**PROBLEM DETAILS**: Provide an exact reproduction of every entry.

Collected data
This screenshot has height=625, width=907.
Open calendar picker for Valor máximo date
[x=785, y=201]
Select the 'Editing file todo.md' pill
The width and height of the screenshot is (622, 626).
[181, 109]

**THE ANSWER**:
This screenshot has height=625, width=907.
Open calendar picker for Valor máximo date
[x=785, y=201]
Select the 'Editing file todo.md' pill
The width and height of the screenshot is (622, 626).
[181, 109]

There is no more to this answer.